Sergej Sumlenny, Deutschlandkorrespondent der russischen Mediaholding Expert, setzte sich mit unterschiedlichen Wertvorstellungen in Deutschland und Russland auseinander und verwies anhand des jüngsten russischen Gesetzes über das Verbot der Propaganda von Homosexualität unter Minderjährigen darauf, dass es teilweise erhebliche Diskrepanzen gebe. Dieser Zustand hätte beide Seiten in eine Sackgasse geführt. Nach Meinung Sumlennys sei nicht nur das Russlandbild in Deutschland sondern auch das Deutschlandbild in den russischen Medien zu schwarz gemalt.

Bei der Diskussion zu den Lösungsansätzen waren sich Experten und Publikum darin einig, dass sowohl auf deutscher als auch auf russischer Seite Handlungsbedarf besteht. Dr. Grotzky forderte als Beitrag zu einem besseren Russlandbild mehr individuelle Rechtsfreiheit in Russland und einen offeneren und besseren Zugang der Medien zu den Funktionsträgern.

V.l.n.r.: Dr. Johannes Grotzky, Hörfunkdirektor des Bayerischen Rundfunks und ehemaliger ARD-Korrespondent in Moskau, Moderator Oleg Zinkovski, Dr. Vladislav Belov, Direktor des Zentrums für Deutschlandforschungen am Europa-Institut der Russischen Akademie der Wissenschaften, Andreas Förster, Go East Generationen e.V., Marita Müller, Petersburger Dialog e.V., Dr. Henning Löwis of Menar, Journalist, und Sergej Sumlenny, Deutschlandkorrespondent der russischen Mediaholding Expert.  Foto: Russland HEUTE

Dr. Belov sprach sich dafür aus, endlich die Visafreiheit einzuführen. Wenn die EU und Deutschland an einem echten Wertetransfer interessiert seien, hätten sie, so Belov, längst die Visapflicht abgeschafft. Sumlenny stimmte dem zu und sagte, dass Visafreiheit Ängste nehmen und zu einem allgemeinen Aggressionsabbau führen könnte.

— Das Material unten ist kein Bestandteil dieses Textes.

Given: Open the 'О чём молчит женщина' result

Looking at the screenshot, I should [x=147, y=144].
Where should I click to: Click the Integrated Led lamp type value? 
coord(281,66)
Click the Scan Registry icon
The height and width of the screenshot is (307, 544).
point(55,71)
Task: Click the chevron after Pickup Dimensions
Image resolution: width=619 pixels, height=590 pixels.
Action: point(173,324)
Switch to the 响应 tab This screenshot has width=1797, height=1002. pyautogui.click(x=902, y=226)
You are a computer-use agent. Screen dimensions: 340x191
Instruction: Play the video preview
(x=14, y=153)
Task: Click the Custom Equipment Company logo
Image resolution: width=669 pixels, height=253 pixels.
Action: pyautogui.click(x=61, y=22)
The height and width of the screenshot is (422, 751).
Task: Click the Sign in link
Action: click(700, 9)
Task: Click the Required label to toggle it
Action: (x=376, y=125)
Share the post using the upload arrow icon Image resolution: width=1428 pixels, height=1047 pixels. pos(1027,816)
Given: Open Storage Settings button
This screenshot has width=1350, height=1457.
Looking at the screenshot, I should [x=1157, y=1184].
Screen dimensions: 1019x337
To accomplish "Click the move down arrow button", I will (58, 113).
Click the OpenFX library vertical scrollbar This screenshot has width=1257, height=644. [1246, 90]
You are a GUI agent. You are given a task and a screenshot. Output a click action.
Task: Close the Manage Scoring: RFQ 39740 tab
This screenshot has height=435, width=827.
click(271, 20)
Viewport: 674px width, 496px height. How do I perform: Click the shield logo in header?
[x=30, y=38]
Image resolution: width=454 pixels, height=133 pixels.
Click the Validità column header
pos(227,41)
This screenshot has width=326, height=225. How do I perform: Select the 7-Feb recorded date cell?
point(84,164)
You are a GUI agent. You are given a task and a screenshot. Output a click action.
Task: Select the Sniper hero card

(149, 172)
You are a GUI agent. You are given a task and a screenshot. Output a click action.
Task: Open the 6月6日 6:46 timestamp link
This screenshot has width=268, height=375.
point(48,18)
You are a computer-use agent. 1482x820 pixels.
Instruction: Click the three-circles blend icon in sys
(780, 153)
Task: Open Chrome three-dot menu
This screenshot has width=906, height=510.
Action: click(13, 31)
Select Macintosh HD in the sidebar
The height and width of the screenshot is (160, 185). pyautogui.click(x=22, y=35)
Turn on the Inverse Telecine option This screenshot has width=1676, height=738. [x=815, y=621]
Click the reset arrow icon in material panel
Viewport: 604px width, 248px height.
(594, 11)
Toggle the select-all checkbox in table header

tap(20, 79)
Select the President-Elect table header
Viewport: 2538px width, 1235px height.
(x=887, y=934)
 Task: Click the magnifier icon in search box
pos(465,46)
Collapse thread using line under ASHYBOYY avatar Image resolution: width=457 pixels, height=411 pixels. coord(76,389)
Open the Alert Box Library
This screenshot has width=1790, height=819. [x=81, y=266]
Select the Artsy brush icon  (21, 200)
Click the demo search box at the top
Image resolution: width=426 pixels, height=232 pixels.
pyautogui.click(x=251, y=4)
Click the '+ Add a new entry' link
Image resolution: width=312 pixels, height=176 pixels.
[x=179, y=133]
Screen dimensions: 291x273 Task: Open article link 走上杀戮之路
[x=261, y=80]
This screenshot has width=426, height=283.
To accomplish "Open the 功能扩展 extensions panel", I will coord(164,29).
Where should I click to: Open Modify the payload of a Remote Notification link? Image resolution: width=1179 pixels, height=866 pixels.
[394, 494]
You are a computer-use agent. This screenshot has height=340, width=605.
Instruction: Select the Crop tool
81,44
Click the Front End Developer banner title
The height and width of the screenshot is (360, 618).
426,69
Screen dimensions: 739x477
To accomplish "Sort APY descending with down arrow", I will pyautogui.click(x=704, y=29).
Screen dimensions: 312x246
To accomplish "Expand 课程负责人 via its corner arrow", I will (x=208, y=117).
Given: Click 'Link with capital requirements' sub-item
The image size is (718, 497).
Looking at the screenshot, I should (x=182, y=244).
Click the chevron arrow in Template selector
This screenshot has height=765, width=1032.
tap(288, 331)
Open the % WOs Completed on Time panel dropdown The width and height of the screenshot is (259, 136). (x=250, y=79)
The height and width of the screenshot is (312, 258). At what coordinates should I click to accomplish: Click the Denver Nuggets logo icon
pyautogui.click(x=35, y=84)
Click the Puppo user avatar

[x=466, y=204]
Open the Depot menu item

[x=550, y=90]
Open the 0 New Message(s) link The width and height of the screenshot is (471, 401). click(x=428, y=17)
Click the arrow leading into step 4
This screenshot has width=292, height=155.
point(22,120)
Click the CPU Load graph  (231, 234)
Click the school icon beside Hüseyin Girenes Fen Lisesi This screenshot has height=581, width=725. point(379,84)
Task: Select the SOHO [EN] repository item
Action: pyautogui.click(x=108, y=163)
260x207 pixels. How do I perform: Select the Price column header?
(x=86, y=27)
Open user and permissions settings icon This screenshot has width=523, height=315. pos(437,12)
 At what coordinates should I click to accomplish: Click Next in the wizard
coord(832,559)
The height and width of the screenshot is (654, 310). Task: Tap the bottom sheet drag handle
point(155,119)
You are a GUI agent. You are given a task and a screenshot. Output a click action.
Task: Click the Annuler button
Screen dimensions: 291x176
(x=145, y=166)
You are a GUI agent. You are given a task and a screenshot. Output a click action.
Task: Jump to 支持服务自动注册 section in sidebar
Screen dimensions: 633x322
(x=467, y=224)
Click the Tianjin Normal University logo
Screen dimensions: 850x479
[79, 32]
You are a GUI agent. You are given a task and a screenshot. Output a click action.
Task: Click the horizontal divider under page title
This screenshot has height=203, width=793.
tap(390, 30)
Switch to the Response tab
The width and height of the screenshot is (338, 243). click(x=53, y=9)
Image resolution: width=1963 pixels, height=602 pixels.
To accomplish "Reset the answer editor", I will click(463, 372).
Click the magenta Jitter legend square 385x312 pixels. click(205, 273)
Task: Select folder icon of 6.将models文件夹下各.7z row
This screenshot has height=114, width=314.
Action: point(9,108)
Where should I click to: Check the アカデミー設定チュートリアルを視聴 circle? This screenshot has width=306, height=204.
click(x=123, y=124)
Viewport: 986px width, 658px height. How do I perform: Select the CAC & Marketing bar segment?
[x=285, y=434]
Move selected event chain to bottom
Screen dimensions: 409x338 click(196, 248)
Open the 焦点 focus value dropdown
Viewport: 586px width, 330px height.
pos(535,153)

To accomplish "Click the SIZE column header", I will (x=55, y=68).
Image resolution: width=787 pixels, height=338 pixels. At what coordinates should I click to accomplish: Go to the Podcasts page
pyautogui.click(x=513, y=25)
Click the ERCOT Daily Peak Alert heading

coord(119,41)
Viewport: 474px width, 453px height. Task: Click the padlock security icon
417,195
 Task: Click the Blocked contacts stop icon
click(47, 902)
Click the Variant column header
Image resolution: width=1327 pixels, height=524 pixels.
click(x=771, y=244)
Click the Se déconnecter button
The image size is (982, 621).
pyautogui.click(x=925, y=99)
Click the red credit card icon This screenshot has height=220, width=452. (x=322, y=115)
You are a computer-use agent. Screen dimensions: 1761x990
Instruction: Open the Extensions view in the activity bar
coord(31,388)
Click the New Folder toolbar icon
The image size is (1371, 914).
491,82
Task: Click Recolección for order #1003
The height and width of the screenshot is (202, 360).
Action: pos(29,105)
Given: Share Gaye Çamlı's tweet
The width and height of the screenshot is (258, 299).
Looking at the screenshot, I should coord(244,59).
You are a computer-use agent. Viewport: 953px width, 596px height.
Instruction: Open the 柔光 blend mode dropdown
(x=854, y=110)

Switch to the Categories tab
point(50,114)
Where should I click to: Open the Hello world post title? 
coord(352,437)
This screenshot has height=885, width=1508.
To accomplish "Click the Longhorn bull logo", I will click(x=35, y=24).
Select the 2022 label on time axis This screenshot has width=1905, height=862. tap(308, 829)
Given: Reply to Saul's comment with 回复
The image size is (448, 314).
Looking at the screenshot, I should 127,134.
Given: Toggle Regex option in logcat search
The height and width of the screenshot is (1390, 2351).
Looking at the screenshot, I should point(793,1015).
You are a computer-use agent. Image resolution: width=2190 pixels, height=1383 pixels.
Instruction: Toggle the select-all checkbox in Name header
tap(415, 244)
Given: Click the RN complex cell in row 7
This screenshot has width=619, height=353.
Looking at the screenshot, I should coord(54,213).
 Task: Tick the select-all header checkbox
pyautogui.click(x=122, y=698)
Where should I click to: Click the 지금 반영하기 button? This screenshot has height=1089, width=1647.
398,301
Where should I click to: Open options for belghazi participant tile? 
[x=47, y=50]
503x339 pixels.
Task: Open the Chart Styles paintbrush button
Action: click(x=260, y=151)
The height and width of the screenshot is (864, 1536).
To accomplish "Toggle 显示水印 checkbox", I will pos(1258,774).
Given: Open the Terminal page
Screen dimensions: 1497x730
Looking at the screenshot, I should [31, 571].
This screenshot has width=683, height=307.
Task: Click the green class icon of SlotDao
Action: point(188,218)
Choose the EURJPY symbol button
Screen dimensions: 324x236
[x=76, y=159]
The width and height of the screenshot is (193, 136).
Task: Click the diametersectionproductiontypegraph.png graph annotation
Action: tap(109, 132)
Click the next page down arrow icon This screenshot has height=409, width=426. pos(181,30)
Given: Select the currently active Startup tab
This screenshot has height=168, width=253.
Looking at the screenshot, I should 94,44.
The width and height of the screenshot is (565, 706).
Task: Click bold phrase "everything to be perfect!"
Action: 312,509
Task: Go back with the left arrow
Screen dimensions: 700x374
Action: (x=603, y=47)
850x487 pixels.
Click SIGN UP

Die Medien, so war der allgemeine Konsens, sollten sich ihre kritische Distanz bewahren, aber differenzierter, mannigfaltiger und vielschichtiger

berichten. Die russischen Regionen müssten, so von Löwis, viel öfter zu Wort kommen. Die gegenwärtige Moskau-Zentrierung würde das Russlandbild verzerren. Es mangele nicht an positiven Themen. Sendezeit und Programmacher würden einer ausgewogeneren Berichterstattung gelegentlich im Wege stehen. Der russischen Seite wurde empfohlen, mehr Pressereisen für Journalisten, die Russland noch nicht kennen, zu initiieren.

Organisatoren der Veranstaltung waren der Verein Go East Generationen, ein Zusammenschluss von in Deutschland lebenden Absolventen russischer und sowjetischer Hochschulen, der Petersburger Dialog sowie das Russische Haus der Wissenschaft und Kultur in Berlin. Moderiert wurde die Diskussion von Oleg Zinkovski, Leiter der russischen Hörfunkredaktion beim Rundfunk Berlin Brandenburg.